== What the task asks ==
In the entries below, count every line with the string "next". State the count and nothing else.

[Data records — start]

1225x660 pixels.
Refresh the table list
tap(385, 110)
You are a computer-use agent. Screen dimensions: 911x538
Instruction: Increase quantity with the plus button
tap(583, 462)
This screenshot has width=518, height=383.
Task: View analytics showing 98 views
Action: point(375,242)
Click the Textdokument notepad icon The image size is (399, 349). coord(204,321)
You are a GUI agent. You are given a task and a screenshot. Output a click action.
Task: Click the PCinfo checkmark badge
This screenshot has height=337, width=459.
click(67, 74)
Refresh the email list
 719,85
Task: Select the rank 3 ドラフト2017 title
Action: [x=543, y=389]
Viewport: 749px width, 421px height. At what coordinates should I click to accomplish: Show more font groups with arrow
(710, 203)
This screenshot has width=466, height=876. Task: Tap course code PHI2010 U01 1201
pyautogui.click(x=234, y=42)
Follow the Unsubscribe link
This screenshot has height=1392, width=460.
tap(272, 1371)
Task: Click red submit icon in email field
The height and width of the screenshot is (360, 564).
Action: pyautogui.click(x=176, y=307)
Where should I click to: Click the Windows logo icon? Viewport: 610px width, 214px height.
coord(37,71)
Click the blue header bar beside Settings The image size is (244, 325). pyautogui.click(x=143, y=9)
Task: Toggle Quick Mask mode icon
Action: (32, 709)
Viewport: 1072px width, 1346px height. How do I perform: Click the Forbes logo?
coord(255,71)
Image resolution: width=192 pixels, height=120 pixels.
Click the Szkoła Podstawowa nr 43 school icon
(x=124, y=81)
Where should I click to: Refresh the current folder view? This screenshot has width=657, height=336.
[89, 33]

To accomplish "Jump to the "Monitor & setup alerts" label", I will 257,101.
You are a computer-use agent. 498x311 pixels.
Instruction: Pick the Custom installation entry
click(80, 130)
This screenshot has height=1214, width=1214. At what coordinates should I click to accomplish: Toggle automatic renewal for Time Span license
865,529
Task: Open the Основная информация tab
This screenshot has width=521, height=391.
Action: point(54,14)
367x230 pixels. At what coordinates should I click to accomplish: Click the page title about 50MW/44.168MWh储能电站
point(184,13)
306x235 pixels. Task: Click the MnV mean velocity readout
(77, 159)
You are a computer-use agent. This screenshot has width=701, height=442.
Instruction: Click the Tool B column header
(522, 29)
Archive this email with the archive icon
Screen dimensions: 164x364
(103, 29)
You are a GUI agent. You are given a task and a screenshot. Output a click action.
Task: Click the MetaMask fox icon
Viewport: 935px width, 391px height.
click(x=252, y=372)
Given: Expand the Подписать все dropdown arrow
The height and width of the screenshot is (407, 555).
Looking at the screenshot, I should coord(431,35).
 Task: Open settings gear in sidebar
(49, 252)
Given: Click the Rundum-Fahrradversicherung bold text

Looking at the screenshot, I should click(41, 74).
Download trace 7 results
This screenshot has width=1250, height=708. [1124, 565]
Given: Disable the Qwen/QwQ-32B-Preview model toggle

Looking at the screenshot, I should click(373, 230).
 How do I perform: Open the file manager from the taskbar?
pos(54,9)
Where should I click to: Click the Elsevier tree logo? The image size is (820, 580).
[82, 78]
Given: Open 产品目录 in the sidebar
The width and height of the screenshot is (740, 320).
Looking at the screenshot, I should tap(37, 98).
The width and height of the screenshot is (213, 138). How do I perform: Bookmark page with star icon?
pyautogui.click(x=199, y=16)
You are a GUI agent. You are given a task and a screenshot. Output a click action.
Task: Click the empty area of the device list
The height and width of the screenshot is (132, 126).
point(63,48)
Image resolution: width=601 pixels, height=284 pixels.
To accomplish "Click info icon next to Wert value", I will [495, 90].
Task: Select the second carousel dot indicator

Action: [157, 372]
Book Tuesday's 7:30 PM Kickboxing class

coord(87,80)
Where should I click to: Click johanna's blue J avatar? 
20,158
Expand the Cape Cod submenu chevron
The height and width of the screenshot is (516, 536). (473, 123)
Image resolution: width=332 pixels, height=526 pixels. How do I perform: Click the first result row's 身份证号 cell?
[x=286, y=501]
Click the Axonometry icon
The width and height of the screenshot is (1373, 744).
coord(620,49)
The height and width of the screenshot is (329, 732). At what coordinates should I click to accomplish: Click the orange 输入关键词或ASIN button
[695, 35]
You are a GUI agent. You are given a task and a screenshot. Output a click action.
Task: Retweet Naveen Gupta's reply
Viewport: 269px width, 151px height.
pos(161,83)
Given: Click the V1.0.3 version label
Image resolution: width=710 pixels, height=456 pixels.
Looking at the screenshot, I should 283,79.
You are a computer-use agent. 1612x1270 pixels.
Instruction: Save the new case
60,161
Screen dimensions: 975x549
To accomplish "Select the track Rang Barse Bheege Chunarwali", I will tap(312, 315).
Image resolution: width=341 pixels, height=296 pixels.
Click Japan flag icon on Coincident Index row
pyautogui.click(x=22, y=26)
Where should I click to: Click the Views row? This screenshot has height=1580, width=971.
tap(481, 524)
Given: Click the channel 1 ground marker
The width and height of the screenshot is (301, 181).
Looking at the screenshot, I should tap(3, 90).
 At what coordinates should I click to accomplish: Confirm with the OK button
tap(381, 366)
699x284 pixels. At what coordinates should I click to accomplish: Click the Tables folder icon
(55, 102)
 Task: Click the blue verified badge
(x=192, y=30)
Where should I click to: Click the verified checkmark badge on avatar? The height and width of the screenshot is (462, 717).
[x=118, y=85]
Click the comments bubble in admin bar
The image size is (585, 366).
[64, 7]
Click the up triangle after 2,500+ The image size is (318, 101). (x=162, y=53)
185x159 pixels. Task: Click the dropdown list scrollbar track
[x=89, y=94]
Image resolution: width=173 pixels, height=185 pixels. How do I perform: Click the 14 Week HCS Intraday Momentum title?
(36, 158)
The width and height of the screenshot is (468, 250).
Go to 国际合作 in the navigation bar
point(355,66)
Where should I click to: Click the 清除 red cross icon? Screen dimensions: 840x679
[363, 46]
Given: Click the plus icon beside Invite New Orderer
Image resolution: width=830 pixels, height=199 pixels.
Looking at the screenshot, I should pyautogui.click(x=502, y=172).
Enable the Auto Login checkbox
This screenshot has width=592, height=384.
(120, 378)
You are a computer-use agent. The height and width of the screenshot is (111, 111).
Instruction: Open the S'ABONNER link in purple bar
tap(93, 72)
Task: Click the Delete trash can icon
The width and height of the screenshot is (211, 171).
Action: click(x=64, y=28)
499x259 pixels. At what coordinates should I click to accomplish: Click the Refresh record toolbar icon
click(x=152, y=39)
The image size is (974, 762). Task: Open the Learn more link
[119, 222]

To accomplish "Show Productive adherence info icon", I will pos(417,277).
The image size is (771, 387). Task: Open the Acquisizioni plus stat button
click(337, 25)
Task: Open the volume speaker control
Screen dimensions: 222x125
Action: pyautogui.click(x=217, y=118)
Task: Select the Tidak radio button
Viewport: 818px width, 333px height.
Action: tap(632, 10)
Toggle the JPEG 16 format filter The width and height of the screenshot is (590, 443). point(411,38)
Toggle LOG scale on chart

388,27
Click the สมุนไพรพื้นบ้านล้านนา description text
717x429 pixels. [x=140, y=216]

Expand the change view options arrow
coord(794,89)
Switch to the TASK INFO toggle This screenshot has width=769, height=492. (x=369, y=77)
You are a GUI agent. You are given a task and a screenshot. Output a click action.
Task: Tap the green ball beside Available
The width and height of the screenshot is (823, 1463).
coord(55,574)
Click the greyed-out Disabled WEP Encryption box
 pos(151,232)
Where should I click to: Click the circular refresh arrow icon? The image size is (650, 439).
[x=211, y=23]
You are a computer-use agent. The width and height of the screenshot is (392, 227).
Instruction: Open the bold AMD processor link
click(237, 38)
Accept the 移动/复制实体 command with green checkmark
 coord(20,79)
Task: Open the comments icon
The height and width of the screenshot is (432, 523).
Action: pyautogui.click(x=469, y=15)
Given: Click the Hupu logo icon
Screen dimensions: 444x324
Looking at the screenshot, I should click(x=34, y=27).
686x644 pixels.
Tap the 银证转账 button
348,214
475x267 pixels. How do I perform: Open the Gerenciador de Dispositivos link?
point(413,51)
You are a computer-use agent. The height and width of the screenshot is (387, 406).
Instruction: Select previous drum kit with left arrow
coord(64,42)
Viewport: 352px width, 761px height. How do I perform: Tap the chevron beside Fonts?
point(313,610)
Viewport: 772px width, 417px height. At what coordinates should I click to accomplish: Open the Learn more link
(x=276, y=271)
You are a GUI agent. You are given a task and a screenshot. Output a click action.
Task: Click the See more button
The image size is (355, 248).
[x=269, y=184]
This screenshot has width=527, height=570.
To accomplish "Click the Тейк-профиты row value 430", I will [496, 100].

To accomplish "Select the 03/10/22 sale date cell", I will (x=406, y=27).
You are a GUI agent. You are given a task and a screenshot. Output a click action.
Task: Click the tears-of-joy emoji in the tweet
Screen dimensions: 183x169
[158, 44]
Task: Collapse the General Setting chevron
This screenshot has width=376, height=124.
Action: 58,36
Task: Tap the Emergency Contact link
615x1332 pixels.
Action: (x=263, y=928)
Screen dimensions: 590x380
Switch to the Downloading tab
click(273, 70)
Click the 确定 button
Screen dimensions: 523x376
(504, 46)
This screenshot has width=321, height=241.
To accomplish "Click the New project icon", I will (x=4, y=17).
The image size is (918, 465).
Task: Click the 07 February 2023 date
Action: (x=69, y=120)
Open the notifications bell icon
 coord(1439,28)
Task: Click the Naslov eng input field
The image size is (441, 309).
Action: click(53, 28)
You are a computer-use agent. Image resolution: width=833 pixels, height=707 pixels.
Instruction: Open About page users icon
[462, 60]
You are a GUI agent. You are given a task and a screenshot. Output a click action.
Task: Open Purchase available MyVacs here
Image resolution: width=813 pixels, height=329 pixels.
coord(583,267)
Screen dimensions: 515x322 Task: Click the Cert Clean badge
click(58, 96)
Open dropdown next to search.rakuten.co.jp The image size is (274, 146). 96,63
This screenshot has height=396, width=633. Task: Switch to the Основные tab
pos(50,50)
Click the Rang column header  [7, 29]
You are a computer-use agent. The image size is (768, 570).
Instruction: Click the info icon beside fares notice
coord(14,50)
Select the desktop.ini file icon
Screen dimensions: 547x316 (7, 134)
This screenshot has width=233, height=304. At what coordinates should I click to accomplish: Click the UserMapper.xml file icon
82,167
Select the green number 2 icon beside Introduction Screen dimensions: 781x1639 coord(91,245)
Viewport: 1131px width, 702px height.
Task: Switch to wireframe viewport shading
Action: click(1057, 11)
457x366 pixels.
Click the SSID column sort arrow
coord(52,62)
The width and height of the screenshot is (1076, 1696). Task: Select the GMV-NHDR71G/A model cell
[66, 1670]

[Data records — finish]

== Task answer ==
2